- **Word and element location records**
— Begin —

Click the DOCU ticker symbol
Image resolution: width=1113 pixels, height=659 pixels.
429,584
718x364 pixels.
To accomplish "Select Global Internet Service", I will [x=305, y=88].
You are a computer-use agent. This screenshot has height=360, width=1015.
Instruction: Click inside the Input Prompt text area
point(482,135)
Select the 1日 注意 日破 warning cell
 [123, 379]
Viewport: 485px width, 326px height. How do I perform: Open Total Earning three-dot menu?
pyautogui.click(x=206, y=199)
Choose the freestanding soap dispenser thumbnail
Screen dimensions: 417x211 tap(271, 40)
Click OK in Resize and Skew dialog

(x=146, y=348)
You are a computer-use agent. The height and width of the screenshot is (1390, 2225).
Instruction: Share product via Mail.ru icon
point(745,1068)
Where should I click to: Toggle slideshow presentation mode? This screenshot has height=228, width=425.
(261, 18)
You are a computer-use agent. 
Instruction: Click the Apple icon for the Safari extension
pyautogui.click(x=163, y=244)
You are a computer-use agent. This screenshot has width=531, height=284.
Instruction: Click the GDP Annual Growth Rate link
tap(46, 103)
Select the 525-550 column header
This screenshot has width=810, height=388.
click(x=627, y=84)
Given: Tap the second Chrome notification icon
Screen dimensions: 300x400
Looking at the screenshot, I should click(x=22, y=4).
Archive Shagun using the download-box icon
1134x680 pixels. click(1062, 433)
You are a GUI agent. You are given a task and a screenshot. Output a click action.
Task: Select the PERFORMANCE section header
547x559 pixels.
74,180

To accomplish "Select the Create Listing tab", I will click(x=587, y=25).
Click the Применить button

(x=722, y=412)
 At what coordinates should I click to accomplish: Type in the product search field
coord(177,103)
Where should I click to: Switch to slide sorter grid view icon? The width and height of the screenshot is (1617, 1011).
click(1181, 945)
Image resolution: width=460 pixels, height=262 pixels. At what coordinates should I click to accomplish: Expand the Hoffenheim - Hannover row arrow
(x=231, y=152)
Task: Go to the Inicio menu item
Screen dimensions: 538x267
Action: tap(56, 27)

— End —

- **THE EXERCISE**
Collect every line in the records above that contains the string "Select".

- **CORRECT ANSWER**
To accomplish "Select Global Internet Service", I will [x=305, y=88].
Select the 1日 注意 日破 warning cell
Select the 525-550 column header
Task: Select the PERFORMANCE section header
To accomplish "Select the Create Listing tab", I will click(x=587, y=25).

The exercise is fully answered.